[Stored data]
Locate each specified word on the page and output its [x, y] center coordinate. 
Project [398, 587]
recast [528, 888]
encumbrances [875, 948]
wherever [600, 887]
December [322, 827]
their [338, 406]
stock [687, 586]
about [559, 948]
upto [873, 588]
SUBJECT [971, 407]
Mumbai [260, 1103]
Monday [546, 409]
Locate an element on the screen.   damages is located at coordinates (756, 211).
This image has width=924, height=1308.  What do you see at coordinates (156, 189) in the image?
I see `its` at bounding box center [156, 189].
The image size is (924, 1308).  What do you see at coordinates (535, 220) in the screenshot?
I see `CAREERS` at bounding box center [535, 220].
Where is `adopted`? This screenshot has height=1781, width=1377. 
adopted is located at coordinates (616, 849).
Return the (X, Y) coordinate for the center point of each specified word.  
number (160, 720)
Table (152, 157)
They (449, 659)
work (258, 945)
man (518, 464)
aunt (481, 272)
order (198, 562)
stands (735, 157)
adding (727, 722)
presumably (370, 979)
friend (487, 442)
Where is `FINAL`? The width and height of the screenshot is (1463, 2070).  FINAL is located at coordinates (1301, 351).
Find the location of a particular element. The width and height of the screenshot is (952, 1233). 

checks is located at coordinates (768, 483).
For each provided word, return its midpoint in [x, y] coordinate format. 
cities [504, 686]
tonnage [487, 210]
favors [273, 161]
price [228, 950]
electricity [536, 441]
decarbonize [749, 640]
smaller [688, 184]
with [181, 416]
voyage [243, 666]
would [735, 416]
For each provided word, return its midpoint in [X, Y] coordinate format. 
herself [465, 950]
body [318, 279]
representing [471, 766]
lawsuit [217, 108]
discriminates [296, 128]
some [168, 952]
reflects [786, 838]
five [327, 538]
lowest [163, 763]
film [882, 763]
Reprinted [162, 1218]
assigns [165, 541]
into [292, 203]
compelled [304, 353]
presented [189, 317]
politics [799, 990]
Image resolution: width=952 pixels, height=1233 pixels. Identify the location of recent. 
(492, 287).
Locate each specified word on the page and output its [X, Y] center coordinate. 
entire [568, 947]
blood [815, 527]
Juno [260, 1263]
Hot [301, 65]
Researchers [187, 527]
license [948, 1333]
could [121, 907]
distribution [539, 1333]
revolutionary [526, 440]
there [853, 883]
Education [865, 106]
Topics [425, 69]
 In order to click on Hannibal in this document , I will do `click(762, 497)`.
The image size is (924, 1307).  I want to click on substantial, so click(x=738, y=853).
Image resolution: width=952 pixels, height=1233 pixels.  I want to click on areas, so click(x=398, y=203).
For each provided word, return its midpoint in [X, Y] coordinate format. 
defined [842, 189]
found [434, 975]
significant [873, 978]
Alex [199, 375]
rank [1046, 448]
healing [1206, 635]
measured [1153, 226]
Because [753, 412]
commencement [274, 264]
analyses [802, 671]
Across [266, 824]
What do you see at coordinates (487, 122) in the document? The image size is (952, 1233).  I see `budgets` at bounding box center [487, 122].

**Requirements:**
Repeat the items above verbatim, from the line with "Topics [425, 69]" up to and including the line with "defined [842, 189]".

**Correct answer:**
Topics [425, 69]
 In order to click on Hannibal in this document , I will do `click(762, 497)`.
The image size is (924, 1307).  I want to click on substantial, so click(x=738, y=853).
Image resolution: width=952 pixels, height=1233 pixels.  I want to click on areas, so click(x=398, y=203).
For each provided word, return its midpoint in [X, Y] coordinate format. 
defined [842, 189]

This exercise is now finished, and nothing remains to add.